■ **Data shown**

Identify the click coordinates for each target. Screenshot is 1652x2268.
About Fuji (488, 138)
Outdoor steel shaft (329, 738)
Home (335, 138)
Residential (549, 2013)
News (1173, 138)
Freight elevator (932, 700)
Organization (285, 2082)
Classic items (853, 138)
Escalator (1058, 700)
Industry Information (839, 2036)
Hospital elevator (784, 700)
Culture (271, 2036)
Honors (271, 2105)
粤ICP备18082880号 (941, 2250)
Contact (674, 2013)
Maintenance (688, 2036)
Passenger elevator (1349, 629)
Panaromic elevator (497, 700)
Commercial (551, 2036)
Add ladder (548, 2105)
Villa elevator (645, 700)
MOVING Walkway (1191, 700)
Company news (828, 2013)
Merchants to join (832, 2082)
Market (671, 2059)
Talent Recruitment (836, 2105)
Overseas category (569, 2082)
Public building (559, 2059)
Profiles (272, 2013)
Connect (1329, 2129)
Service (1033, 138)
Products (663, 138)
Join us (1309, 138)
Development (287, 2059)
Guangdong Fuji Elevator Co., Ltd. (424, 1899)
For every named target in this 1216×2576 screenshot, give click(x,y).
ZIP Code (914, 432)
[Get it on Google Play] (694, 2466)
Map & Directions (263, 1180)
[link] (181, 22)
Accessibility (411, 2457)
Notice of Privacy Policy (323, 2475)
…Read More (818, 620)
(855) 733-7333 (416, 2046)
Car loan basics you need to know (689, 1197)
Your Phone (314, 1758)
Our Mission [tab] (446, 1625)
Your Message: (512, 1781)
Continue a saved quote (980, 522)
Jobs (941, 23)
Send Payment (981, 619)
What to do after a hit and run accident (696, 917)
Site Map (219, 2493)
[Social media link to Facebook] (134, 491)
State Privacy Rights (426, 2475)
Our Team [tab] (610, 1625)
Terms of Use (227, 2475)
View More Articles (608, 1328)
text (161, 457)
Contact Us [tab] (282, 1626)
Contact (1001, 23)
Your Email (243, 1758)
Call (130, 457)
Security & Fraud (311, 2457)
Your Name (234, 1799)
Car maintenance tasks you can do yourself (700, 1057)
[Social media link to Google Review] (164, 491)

■ **About this exercise**
Taking the records above, retype every line from the one with "Talent Recruitment (836, 2105)" down to the one with "Guangdong Fuji Elevator Co., Ltd. (424, 1899)", exactly and with nothing else.

■ **Exercise response**
Talent Recruitment (836, 2105)
Overseas category (569, 2082)
Public building (559, 2059)
Profiles (272, 2013)
Connect (1329, 2129)
Service (1033, 138)
Products (663, 138)
Join us (1309, 138)
Development (287, 2059)
Guangdong Fuji Elevator Co., Ltd. (424, 1899)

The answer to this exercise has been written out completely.